Carving across patches of green and brown farmland, the images reveal the giant gray streaks known as the Channeled Scablands. From ground level, these features appear as huge rocky formations, made up of steep-sided canyon walls and jagged cliffs.
A close-up of the Landsat-8 image showing Wilson Creek.
Image credit: Landsat-8/NASA/USGS
The formations were a long-standing mystery for geologists until the 1920s when a high school science teacher named Harley Bretz theorized that they could have been sculpted by glacial streams.
“The channeled scablands are the erosive record of large, high-gradient, glacier-born streams,” he wrote in his 1923 research paper. “The magnitude of the erosive changes wrought by these glacial streams is nothing short of amazing.”
While controversial at the time, his theory turned out to be on the money. Scientists now know that the Channeled Scablands were formed during the Ice Age due to a huge ice dam that formed along the Clark Fork River. Behind the ice dam, water from the Clark Fork gathered.
The Channeled Scablands look fairly different when seen from an Earth-bound angle.
Image credit: Zack Frank/Shutterstock.com
Over several thousand years, the ice dam continuously broke and reformed, flooding the plains with 2,100 cubic kilometers (500 cubic miles) of water traveling at over 128 kilometers (80 miles) per hour. According to National Geographic, this torrent of water had the force of 10 times the combined flow of all the world’s rivers, so it’s not hard to see how it carved these vast geological features.
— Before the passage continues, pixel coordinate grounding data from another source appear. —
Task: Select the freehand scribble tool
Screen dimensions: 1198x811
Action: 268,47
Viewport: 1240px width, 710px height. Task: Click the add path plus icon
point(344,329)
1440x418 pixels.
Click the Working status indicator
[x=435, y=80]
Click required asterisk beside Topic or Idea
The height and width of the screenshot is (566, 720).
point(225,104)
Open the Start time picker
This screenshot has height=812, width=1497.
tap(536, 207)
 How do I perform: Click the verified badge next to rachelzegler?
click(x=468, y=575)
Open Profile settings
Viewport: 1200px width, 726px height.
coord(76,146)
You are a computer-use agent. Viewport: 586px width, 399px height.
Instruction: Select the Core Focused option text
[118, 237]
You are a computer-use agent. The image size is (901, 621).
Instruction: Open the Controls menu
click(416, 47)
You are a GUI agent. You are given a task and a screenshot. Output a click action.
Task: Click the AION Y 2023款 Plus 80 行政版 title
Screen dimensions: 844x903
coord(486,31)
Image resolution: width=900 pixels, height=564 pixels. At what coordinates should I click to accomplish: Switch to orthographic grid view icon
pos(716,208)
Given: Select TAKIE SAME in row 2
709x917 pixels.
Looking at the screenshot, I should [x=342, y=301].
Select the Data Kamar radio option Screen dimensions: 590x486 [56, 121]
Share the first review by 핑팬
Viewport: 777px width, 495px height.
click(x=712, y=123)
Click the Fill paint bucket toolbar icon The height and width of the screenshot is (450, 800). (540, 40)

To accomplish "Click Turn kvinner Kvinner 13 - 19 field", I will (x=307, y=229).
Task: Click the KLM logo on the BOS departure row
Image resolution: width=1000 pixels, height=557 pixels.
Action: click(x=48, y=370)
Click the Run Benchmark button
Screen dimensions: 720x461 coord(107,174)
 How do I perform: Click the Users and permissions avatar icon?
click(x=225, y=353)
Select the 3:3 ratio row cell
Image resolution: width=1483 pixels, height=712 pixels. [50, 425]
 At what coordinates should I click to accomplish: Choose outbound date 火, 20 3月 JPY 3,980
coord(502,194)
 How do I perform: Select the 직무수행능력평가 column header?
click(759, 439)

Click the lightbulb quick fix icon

One of these sights is Dry Falls, once the greatest known waterfall that ever existed on Earth. Now, however, it’s just a 121-meter-high (400-foot), 5.6-kilometer-wide (3.5 miles) cliff that overlooks a gaping gorge and a set of lakes.
While the landscape is perhaps more picturesque from ground level, its epic scale can be best appreciated from a satellite cruising 705 kilometers (438 miles) above Earth.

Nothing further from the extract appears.